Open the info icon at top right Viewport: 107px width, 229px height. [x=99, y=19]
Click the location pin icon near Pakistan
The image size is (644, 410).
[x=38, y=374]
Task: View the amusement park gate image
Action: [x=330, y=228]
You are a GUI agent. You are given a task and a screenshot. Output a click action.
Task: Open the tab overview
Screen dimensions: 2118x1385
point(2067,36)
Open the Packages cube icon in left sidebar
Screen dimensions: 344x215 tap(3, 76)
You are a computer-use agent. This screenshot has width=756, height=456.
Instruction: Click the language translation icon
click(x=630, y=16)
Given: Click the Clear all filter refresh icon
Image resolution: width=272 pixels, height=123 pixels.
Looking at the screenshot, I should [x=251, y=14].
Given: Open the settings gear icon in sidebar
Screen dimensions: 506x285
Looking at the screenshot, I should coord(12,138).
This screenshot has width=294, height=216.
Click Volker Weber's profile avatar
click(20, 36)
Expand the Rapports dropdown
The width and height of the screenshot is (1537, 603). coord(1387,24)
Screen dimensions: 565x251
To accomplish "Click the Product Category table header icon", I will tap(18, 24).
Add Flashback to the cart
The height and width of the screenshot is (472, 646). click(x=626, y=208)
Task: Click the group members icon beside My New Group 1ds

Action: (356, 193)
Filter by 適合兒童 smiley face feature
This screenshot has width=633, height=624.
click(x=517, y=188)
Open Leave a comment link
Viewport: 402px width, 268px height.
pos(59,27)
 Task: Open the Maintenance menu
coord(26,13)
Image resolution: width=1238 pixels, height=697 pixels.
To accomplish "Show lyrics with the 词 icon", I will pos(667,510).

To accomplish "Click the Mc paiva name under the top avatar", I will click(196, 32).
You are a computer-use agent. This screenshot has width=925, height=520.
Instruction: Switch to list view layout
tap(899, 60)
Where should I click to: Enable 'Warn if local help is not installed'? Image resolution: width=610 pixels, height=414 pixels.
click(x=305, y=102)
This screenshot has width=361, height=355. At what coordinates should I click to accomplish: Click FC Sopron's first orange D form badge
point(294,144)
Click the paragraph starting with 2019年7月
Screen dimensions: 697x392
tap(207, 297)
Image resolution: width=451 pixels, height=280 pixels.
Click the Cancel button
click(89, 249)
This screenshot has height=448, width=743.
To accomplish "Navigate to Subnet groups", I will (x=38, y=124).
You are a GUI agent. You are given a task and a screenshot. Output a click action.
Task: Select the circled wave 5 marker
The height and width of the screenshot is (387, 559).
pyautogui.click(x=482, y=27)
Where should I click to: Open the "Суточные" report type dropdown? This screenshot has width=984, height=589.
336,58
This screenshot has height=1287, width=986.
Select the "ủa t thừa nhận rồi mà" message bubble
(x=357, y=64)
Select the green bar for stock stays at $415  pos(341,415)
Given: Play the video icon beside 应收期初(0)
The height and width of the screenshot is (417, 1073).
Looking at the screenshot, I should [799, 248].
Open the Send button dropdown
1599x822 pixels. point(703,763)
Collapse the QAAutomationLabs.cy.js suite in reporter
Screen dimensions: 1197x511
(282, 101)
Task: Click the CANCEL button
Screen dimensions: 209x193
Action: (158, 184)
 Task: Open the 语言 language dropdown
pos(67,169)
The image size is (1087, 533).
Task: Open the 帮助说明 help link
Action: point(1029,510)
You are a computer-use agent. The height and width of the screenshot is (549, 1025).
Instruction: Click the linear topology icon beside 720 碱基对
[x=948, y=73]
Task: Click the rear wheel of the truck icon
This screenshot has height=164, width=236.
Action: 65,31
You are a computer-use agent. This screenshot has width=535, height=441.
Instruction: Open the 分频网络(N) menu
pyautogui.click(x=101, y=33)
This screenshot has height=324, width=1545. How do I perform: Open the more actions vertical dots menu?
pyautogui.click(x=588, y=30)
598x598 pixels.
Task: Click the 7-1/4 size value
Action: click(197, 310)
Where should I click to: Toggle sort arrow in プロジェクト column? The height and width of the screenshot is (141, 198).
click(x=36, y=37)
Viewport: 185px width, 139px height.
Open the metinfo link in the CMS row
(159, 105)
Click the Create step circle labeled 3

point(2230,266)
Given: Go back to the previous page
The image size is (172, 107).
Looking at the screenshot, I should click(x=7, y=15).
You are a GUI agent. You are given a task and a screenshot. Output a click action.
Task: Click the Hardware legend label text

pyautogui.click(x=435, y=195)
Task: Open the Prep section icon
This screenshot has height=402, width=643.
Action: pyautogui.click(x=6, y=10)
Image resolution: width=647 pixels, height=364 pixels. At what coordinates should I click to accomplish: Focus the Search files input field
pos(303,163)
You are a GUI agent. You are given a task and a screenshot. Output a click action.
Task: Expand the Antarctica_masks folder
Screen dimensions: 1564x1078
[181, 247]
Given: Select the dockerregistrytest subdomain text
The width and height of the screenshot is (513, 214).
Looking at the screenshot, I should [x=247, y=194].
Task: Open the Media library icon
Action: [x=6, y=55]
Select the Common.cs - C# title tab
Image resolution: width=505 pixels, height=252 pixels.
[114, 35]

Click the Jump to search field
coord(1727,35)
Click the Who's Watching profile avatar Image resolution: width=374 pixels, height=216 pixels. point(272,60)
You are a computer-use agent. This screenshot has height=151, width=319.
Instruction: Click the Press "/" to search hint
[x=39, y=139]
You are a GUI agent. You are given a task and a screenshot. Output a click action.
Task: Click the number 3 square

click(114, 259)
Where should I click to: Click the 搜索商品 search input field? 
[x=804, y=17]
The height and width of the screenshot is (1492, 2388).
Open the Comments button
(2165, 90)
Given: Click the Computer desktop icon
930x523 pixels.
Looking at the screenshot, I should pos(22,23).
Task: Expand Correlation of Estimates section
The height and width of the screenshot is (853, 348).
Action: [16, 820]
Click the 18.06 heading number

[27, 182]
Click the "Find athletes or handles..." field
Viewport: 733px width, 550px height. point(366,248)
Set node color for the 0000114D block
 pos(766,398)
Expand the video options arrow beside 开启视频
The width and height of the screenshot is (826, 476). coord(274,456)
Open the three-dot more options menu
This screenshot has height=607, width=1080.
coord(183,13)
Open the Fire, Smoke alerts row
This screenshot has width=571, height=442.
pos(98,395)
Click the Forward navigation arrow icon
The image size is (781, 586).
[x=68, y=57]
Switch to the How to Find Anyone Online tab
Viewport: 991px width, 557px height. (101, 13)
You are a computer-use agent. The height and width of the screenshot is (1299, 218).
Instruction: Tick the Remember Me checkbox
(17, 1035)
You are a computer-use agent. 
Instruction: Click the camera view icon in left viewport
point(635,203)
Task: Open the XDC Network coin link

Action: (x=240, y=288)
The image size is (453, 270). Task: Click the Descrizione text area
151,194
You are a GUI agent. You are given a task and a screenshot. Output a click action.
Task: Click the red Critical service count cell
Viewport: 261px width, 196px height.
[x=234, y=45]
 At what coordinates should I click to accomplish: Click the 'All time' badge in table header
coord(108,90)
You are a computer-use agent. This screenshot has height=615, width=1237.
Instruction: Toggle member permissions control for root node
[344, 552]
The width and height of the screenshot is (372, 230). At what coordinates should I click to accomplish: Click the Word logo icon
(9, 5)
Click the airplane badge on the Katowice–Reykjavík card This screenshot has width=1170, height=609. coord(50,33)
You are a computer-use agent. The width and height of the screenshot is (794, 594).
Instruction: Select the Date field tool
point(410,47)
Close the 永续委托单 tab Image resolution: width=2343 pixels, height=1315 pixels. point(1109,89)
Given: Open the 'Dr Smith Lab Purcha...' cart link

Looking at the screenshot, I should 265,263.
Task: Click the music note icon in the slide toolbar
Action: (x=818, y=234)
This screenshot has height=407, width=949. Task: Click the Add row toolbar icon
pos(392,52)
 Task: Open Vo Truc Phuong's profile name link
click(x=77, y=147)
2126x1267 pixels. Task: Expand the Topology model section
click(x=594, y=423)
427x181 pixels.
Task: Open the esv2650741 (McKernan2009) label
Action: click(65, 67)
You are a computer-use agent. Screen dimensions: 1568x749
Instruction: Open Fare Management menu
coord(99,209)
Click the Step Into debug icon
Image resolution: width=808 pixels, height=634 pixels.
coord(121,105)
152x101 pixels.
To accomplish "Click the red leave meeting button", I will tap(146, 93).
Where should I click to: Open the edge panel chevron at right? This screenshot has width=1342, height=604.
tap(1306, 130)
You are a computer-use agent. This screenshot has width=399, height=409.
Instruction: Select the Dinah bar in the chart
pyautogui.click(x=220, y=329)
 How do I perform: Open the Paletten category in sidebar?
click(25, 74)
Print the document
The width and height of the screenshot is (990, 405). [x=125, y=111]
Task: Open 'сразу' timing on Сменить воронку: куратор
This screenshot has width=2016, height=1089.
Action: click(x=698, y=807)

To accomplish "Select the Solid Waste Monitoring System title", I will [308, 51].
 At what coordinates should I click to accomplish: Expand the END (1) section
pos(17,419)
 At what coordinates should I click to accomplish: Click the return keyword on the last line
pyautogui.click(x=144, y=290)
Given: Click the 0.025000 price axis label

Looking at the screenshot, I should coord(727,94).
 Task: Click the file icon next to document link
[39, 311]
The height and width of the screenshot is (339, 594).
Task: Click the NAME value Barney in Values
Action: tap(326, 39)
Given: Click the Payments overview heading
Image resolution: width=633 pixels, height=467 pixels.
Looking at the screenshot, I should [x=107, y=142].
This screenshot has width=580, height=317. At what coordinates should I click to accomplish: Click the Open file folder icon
• • • • •
## REQUIREMENT
Render the lines from the one containing "Given: Click the Clear" through the one containing "click(89, 249)", inclusive, as a JSON list of strings with one string per line and no blank lines.

## SOLUTION
[
  "Given: Click the Clear all filter refresh icon",
  "Image resolution: width=272 pixels, height=123 pixels.",
  "Looking at the screenshot, I should [x=251, y=14].",
  "Given: Open the settings gear icon in sidebar",
  "Screen dimensions: 506x285",
  "Looking at the screenshot, I should coord(12,138).",
  "This screenshot has width=294, height=216.",
  "Click Volker Weber's profile avatar",
  "click(20, 36)",
  "Expand the Rapports dropdown",
  "The width and height of the screenshot is (1537, 603). coord(1387,24)",
  "Screen dimensions: 565x251",
  "To accomplish \"Click the Product Category table header icon\", I will tap(18, 24).",
  "Add Flashback to the cart",
  "The height and width of the screenshot is (472, 646). click(x=626, y=208)",
  "Task: Click the group members icon beside My New Group 1ds",
  "Action: (356, 193)",
  "Filter by 適合兒童 smiley face feature",
  "This screenshot has width=633, height=624.",
  "click(x=517, y=188)",
  "Open Leave a comment link",
  "Viewport: 402px width, 268px height.",
  "pos(59,27)",
  " Task: Open the Maintenance menu",
  "coord(26,13)",
  "Image resolution: width=1238 pixels, height=697 pixels.",
  "To accomplish \"Show lyrics with the 词 icon\", I will pos(667,510).",
  "To accomplish \"Click the Mc paiva name under the top avatar\", I will click(196, 32).",
  "You are a computer-use agent. This screenshot has width=925, height=520.",
  "Instruction: Switch to list view layout",
  "tap(899, 60)",
  "Where should I click to: Enable 'Warn if local help is not installed'? Image resolution: width=610 pixels, height=414 pixels.",
  "click(x=305, y=102)",
  "This screenshot has width=361, height=355. At what coordinates should I click to accomplish: Click FC Sopron's first orange D form badge",
  "point(294,144)",
  "Click the paragraph starting with 2019年7月",
  "Screen dimensions: 697x392",
  "tap(207, 297)",
  "Image resolution: width=451 pixels, height=280 pixels.",
  "Click the Cancel button",
  "click(89, 249)"
]